Source records

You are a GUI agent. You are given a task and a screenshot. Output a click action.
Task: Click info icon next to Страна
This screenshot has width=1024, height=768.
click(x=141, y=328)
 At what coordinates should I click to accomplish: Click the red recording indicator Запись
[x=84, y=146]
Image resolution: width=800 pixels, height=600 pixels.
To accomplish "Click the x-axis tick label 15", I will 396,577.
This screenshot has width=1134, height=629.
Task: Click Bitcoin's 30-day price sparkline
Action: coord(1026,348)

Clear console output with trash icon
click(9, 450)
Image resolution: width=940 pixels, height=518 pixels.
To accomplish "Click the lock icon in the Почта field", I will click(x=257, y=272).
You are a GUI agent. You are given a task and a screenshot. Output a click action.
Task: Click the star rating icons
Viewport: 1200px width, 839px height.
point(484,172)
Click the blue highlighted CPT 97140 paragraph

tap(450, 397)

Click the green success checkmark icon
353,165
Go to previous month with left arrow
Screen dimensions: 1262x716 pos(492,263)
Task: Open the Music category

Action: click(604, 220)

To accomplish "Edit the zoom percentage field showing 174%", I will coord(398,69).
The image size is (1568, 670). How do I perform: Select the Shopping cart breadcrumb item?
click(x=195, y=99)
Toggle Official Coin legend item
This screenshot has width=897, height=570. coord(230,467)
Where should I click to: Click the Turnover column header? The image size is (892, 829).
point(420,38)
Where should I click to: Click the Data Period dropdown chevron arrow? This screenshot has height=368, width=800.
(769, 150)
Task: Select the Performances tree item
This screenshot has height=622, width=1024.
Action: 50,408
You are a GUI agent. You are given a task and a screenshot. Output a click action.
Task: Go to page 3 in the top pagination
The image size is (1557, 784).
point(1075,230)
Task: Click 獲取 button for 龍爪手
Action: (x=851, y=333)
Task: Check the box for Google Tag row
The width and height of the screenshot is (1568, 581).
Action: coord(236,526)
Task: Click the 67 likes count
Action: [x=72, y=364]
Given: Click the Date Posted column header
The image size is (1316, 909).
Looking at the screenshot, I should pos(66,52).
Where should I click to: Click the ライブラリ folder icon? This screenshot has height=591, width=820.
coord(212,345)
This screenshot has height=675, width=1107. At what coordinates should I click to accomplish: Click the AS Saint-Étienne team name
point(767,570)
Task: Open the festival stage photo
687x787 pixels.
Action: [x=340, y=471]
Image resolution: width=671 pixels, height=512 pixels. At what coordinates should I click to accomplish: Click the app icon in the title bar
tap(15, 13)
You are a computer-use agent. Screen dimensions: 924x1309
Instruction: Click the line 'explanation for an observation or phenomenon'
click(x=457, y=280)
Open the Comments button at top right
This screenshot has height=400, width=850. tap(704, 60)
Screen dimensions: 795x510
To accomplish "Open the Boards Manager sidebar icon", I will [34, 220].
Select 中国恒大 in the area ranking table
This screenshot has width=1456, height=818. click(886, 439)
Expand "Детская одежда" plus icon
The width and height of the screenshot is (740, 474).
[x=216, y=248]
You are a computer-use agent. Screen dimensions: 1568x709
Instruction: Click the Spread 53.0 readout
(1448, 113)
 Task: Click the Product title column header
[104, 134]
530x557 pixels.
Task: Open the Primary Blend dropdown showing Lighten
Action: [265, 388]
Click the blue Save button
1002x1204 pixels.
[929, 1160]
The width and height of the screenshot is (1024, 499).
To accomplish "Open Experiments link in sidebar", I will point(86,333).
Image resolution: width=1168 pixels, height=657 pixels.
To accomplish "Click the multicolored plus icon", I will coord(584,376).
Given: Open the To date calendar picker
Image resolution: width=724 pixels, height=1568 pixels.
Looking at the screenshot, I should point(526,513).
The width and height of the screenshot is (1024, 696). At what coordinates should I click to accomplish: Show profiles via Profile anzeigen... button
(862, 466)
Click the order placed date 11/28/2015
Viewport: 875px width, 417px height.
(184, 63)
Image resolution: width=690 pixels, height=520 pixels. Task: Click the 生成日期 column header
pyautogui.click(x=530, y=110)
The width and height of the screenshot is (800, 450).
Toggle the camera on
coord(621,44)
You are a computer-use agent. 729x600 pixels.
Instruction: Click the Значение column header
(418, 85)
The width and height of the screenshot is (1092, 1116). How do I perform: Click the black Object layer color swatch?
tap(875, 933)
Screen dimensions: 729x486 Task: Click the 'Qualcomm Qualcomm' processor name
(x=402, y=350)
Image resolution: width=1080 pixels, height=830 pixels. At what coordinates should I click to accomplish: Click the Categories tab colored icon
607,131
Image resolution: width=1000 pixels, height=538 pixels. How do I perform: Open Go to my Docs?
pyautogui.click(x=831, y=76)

What to work on
Your task is to copy every entry above, exactly as written.

Answer to this task
You are a GUI agent. You are given a task and a screenshot. Output a click action.
Task: Click info icon next to Страна
This screenshot has width=1024, height=768.
click(x=141, y=328)
 At what coordinates should I click to accomplish: Click the red recording indicator Запись
[x=84, y=146]
Image resolution: width=800 pixels, height=600 pixels.
To accomplish "Click the x-axis tick label 15", I will 396,577.
This screenshot has width=1134, height=629.
Task: Click Bitcoin's 30-day price sparkline
Action: coord(1026,348)

Clear console output with trash icon
click(9, 450)
Image resolution: width=940 pixels, height=518 pixels.
To accomplish "Click the lock icon in the Почта field", I will click(x=257, y=272).
You are a GUI agent. You are given a task and a screenshot. Output a click action.
Task: Click the star rating icons
Viewport: 1200px width, 839px height.
point(484,172)
Click the blue highlighted CPT 97140 paragraph

tap(450, 397)

Click the green success checkmark icon
353,165
Go to previous month with left arrow
Screen dimensions: 1262x716 pos(492,263)
Task: Open the Music category

Action: click(604, 220)

To accomplish "Edit the zoom percentage field showing 174%", I will coord(398,69).
The image size is (1568, 670). How do I perform: Select the Shopping cart breadcrumb item?
click(x=195, y=99)
Toggle Official Coin legend item
This screenshot has width=897, height=570. coord(230,467)
Where should I click to: Click the Turnover column header? The image size is (892, 829).
point(420,38)
Where should I click to: Click the Data Period dropdown chevron arrow? This screenshot has height=368, width=800.
(769, 150)
Task: Select the Performances tree item
This screenshot has height=622, width=1024.
Action: 50,408
You are a GUI agent. You are given a task and a screenshot. Output a click action.
Task: Go to page 3 in the top pagination
The image size is (1557, 784).
point(1075,230)
Task: Click 獲取 button for 龍爪手
Action: (x=851, y=333)
Task: Check the box for Google Tag row
The width and height of the screenshot is (1568, 581).
Action: coord(236,526)
Task: Click the 67 likes count
Action: [x=72, y=364]
Given: Click the Date Posted column header
The image size is (1316, 909).
Looking at the screenshot, I should pos(66,52).
Where should I click to: Click the ライブラリ folder icon? This screenshot has height=591, width=820.
coord(212,345)
This screenshot has height=675, width=1107. At what coordinates should I click to accomplish: Click the AS Saint-Étienne team name
point(767,570)
Task: Open the festival stage photo
687x787 pixels.
Action: [x=340, y=471]
Image resolution: width=671 pixels, height=512 pixels. At what coordinates should I click to accomplish: Click the app icon in the title bar
tap(15, 13)
You are a computer-use agent. Screen dimensions: 924x1309
Instruction: Click the line 'explanation for an observation or phenomenon'
click(x=457, y=280)
Open the Comments button at top right
This screenshot has height=400, width=850. tap(704, 60)
Screen dimensions: 795x510
To accomplish "Open the Boards Manager sidebar icon", I will [34, 220].
Select 中国恒大 in the area ranking table
This screenshot has width=1456, height=818. click(886, 439)
Expand "Детская одежда" plus icon
The width and height of the screenshot is (740, 474).
[x=216, y=248]
You are a computer-use agent. Screen dimensions: 1568x709
Instruction: Click the Spread 53.0 readout
(1448, 113)
 Task: Click the Product title column header
[104, 134]
530x557 pixels.
Task: Open the Primary Blend dropdown showing Lighten
Action: [265, 388]
Click the blue Save button
1002x1204 pixels.
[929, 1160]
The width and height of the screenshot is (1024, 499).
To accomplish "Open Experiments link in sidebar", I will point(86,333).
Image resolution: width=1168 pixels, height=657 pixels.
To accomplish "Click the multicolored plus icon", I will coord(584,376).
Given: Open the To date calendar picker
Image resolution: width=724 pixels, height=1568 pixels.
Looking at the screenshot, I should point(526,513).
The width and height of the screenshot is (1024, 696). At what coordinates should I click to accomplish: Show profiles via Profile anzeigen... button
(862, 466)
Click the order placed date 11/28/2015
Viewport: 875px width, 417px height.
(184, 63)
Image resolution: width=690 pixels, height=520 pixels. Task: Click the 生成日期 column header
pyautogui.click(x=530, y=110)
The width and height of the screenshot is (800, 450).
Toggle the camera on
coord(621,44)
You are a computer-use agent. 729x600 pixels.
Instruction: Click the Значение column header
(418, 85)
The width and height of the screenshot is (1092, 1116). How do I perform: Click the black Object layer color swatch?
tap(875, 933)
Screen dimensions: 729x486 Task: Click the 'Qualcomm Qualcomm' processor name
(x=402, y=350)
Image resolution: width=1080 pixels, height=830 pixels. At what coordinates should I click to accomplish: Click the Categories tab colored icon
607,131
Image resolution: width=1000 pixels, height=538 pixels. How do I perform: Open Go to my Docs?
pyautogui.click(x=831, y=76)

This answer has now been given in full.